[DATA FOR THIS TASK Boundary: Start]
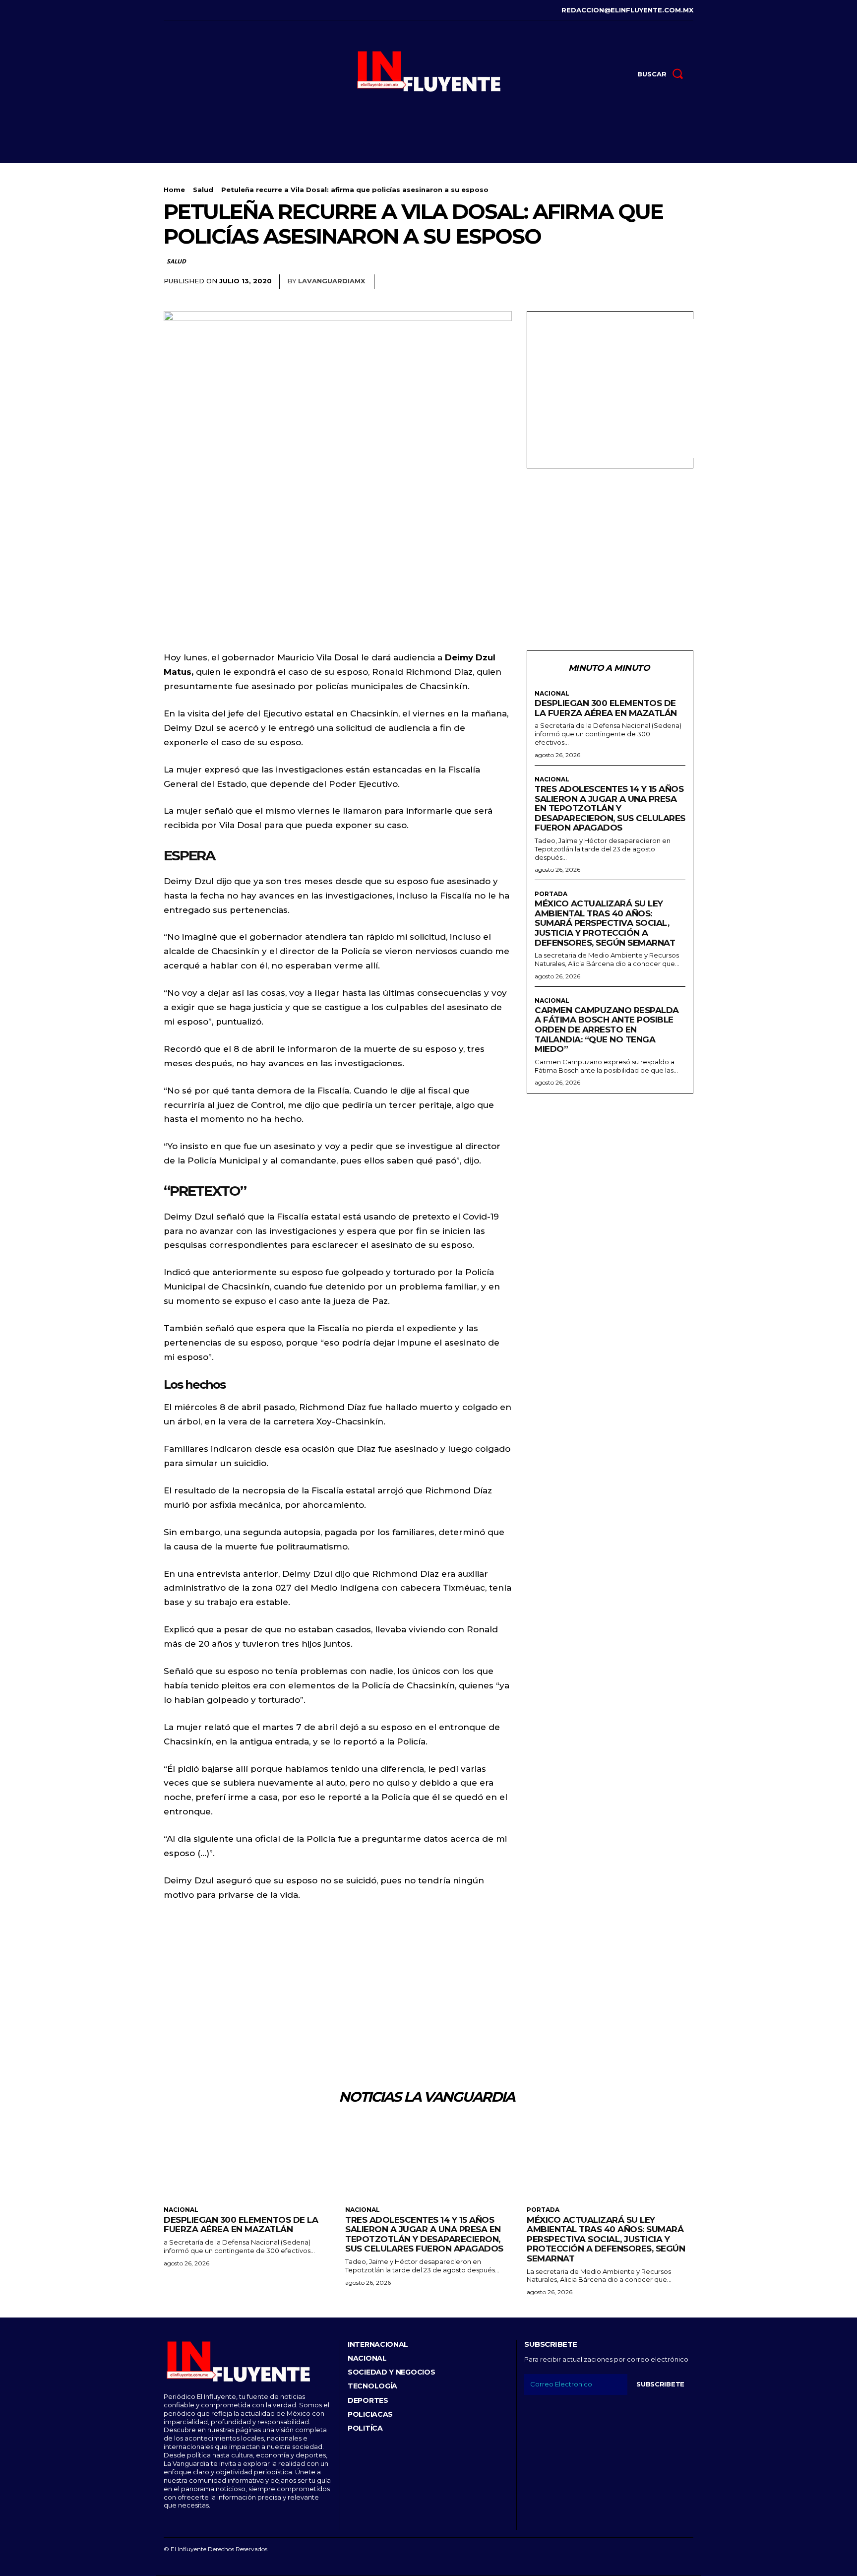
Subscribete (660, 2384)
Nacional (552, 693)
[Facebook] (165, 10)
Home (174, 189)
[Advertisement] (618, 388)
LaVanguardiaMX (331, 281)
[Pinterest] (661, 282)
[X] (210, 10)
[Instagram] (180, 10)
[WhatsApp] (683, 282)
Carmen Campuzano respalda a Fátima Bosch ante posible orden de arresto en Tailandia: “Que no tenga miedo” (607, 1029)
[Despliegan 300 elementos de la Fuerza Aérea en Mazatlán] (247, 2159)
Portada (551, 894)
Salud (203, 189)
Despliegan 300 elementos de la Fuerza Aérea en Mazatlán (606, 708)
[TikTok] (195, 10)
[DATA FOR THIS TASK Boundary: End]
Word for word, repeat each line of the records, and leave every image out.

Subscribete (660, 2384)
Nacional (552, 693)
[Facebook] (165, 10)
Home (174, 189)
[Advertisement] (618, 388)
LaVanguardiaMX (331, 281)
[Pinterest] (661, 282)
[X] (210, 10)
[Instagram] (180, 10)
[WhatsApp] (683, 282)
Carmen Campuzano respalda a Fátima Bosch ante posible orden de arresto en Tailandia: “Que no tenga miedo” (607, 1029)
[Despliegan 300 elementos de la Fuerza Aérea en Mazatlán] (247, 2159)
Portada (551, 894)
Salud (203, 189)
Despliegan 300 elementos de la Fuerza Aérea en Mazatlán (606, 708)
[TikTok] (195, 10)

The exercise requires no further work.